И затем мы пошли, рю Газан, авеню Рей, как будто населяли один сон, и завязали беседу так, как потом будем делиться одними и теми же страницами календаря, перетекая от твоего почерка к моему, вместе записывая наши дни; и невидимые чернила наших ночей. Ты рассказал мне, как обычно мягко, удивленно, о том мгновении, когда осознал, что хочешь всю свою жизнь провести за изучением мира, когда тебе исполнилось четырнадцать и ты жил у своего дяди и двоюродных родичей в предгорьях Карпат; рассказал мне о тех местах, про которые я ничего не знала, о березовых рощах, о тополях, ивах, о пашнях и ветряных мельницах Мазовии; об аромате смолы в лесу под Гданьском; о наблюдении за коровами, что покачиваются в ды́мке, чтобы попить из реки Брок; о пикниках в Марки, Склодах, Зальцбрунне, Силезии, о том, как наряжались и плясали, хохотали и разговаривали на родном языке, и о твоем изумлении при виде громадных библиотек в тех сельских домах, где не было ни единой книги на языке угнетателя.
Шандора, Маркуса и меня ты взял с собой посмотреть некоторые из тех мест – мир твоего детства; позже ты говорил, что никогда не хотел вернуться, как будто все, что ты раньше знал, стало ложью – поскольку история, сказал ты, меняет прошлое, а не только будущее.

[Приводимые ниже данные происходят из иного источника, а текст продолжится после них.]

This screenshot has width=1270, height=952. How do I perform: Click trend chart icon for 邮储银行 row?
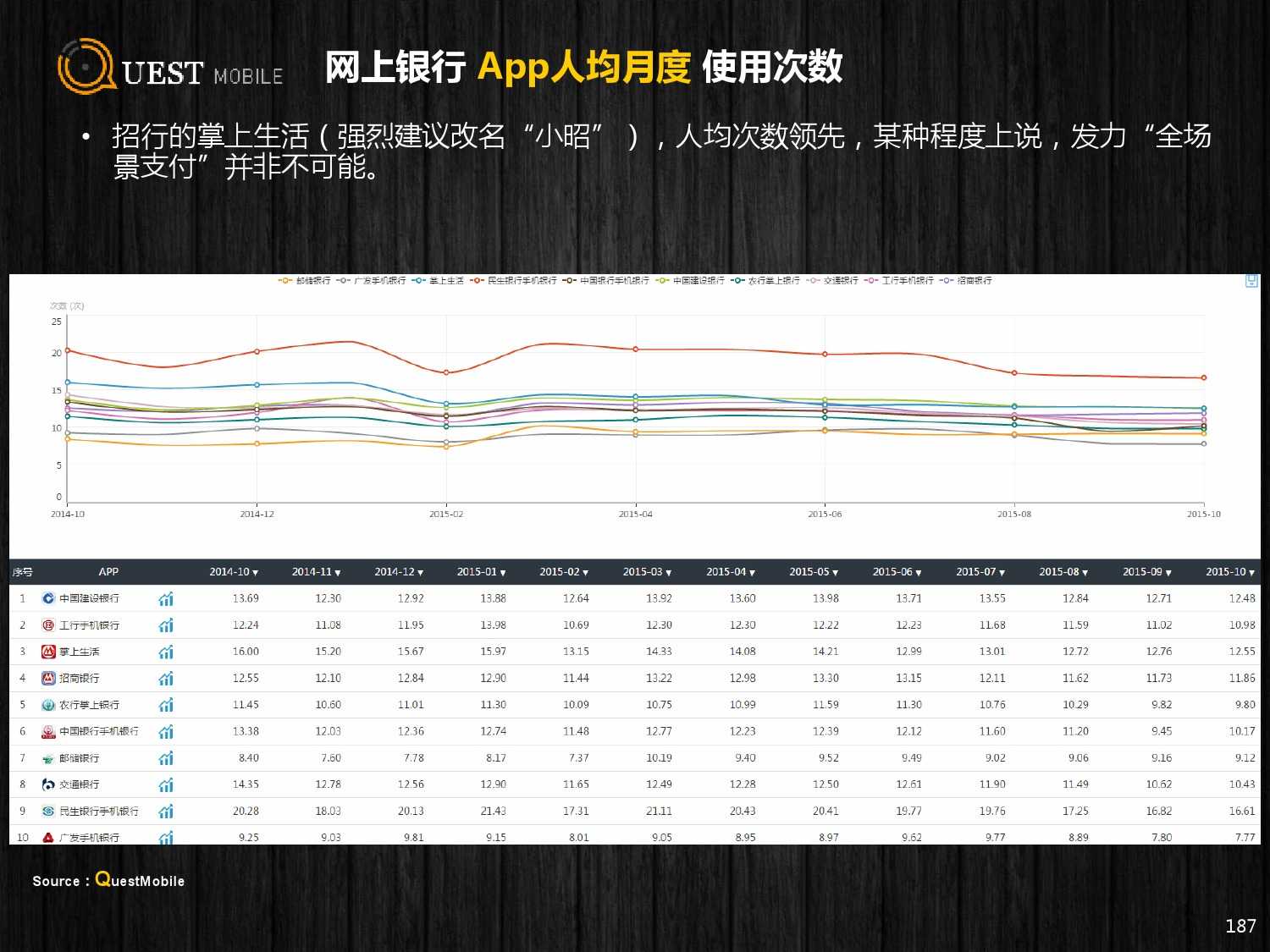(166, 758)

Маркус начинает погребать свои чувства в одиночество, а маленький Шандор по-прежнему мил и открыт, как всегда, все еще плачет, когда что-то не так, все еще тянется к руке своего старшего брата. Ты был прав, моя мудрая любовь, когда верил, что они станут приглядывать друг за другом – не полубратья, а братья.

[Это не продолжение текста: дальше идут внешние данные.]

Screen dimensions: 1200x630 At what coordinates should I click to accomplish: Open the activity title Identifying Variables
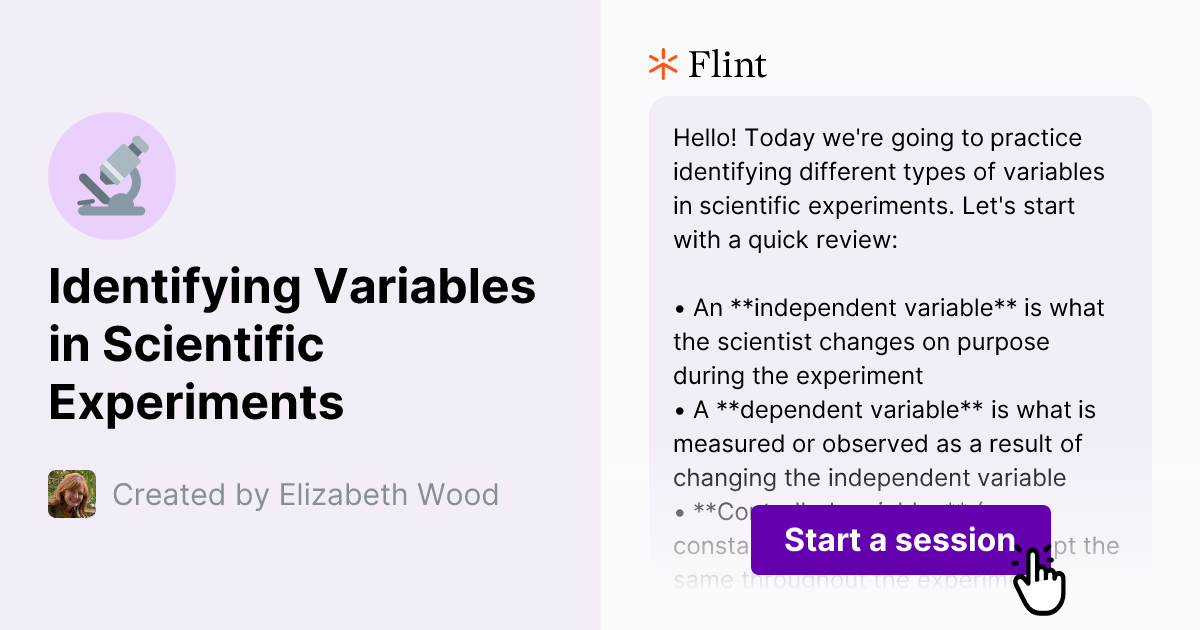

Когда мы только поженились, ты тревожился, что я стану себя чувствовать брошенной, если ты во сне от меня отвернешься. Положил руку мне на сердце и сказал: в какую сторону б мы ни смотрели, ты у меня слева, а я у тебя.
До того вечера, когда мы встретились, я никогда не воображала, что – по любую сторону границы между дыханием и бездыханностью – наше томление, увы, увы, может оказаться одним и тем же.